Потом никто не жил. А потом пришли, давай забор ставить. Старики говорят – Шайтаново это место, не будет здесь добра. А они смеются. Не наше это дело, говорят. Наше дело – строить. Вот и построили.
Да что я вам рассказываю – попробуйте вино! Оно лучше старого Мансура расскажет.
Старик что-то крикнул на своем языке, и тут же на площадке появился смуглый мальчуган лет десяти с кувшином и двумя гранеными стаканами. «Надо будет послать сюда Лигова, пусть разберется с этим Шайтаном», – подумал Тимур, глядя, как струя цвета переспелой вишни, ударяясь о дно стакана, дробится мельчайшими брызгами. Вино было тягучим, терпко-сладким, с легким ароматом розовых лепестков. Тем временем на столе появилась бархатная скатерть с восточным рисунком – дастархан, как пояснила Ольга, – а на ней, словно по мановению волшебной палочки, возникли истекающие соком шашлыки и запеченные на мангале овощи: пузатые перцы, помидоры с треснувшей кожицей, баклажаны с маслянисто-желтой мякотью, слегка подгоревшие кольца лука.

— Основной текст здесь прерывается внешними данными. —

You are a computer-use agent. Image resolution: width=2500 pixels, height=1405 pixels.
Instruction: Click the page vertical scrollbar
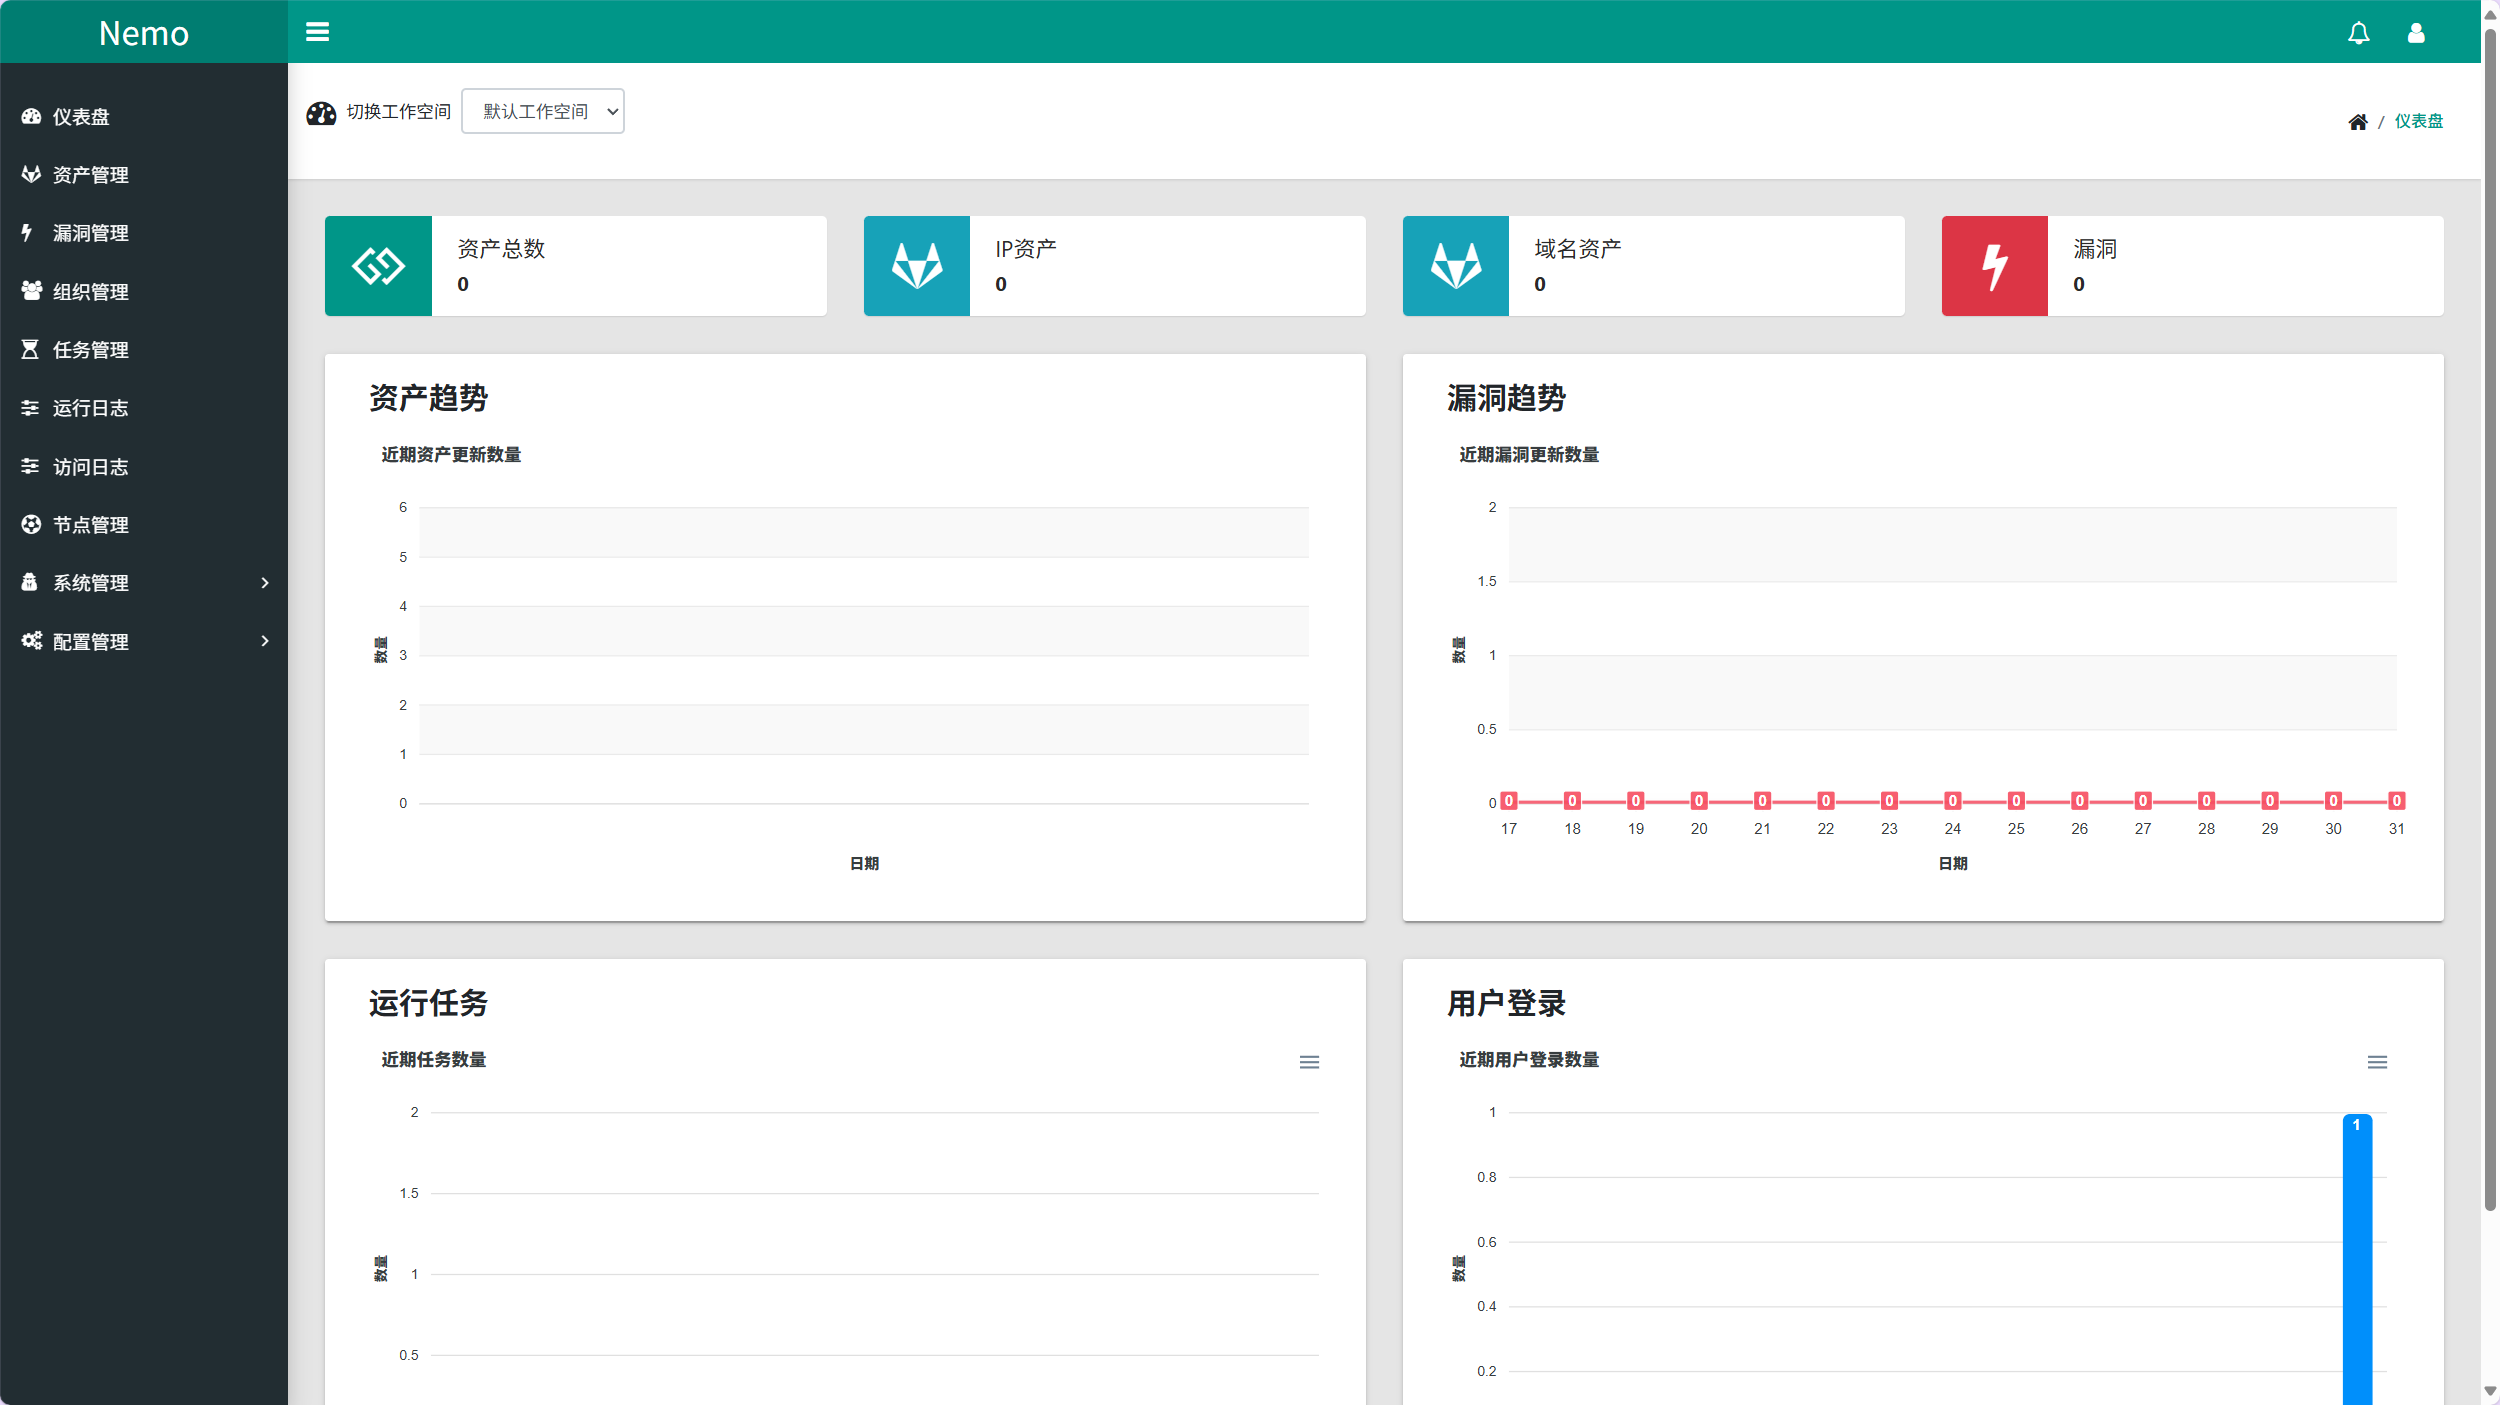[x=2489, y=620]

Ночь обрушилась внезапно. Вроде совсем недавно было светло, а потом на мир словно накинули темное покрывало – так накрывают клетку с чересчур разговорчивой птицей, желая обрести хоть немного покоя. Только на западе небо еще некоторое время тлело огнем цвета вина «Седьмое небо князя Голицына», и вот уже тьма заполонила плоскогорье.
Улегшись на спину, Тимур смотрел в абсолютно черное небо. Ольга молча пристроилась рядом. Тимур только сейчас заметил, что она уже давно ничего не говорит, словно вслушиваясь в симфонию ночных звуков – треск цикад, всхрапывание лошадей, собачий лай, приглушенное ветром многоголосие, монотоный свист сыча. Тимур вдруг понял, что ему хочется рассказать этой темноте и этой женщине о своей жизни. И он рассказал. О детских мечтах, о банке, об отце с матерью, об Артеме, о Карине и Алисе. Рассказал даже о том, о чем не рассказывал никому. Как едва не свихнулся от страшного звонка после похорон Карины, как пытался руками откопать гроб жены; как Лигов забрал его из отделения милиции и отвез домой. И как он отказался от предложения Лигова выяснить, кто стоит за этим звонком. Как смотрел на имя Карины в списке входящих, плавно спускающееся назад по мере поступления новых звонков и в конце концов исчезнувшее. Тимур говорил, а по лицу его медленно текли слезы – из уголков глаз к вискам.
А потом небесное покрывало словно проткнули острой спицей, и в образовавшуюся дыру хлынул поток света.
– Вега, – прошептала Ольга.
И Тимур вдруг понял, что это не звезда, это конец туннеля, по которому он брел все эти долгие месяцы. И хотя в глубине души он все еще одинок и мир его ограничен мрачными сводами скорби, но тишины уже нет, что означает – нет, не забытье, – всего лишь принятие случившегося, а с ним необходимость выйти из другого конца туннеля и двигаться дальше.
На следующий день они сидели в небольшом баре на берегу моря. Ольга молча долбила ложечкой разноцветные шарики мороженого, плавающие в лужице шоколадного сиропа. Она совсем не походила на искрящуюся весельем девушку в мокрой блузке, какой Тимур увидел ее вчера. В какой-то момент ему даже показалось, что весь вчерашний день – игра воображения.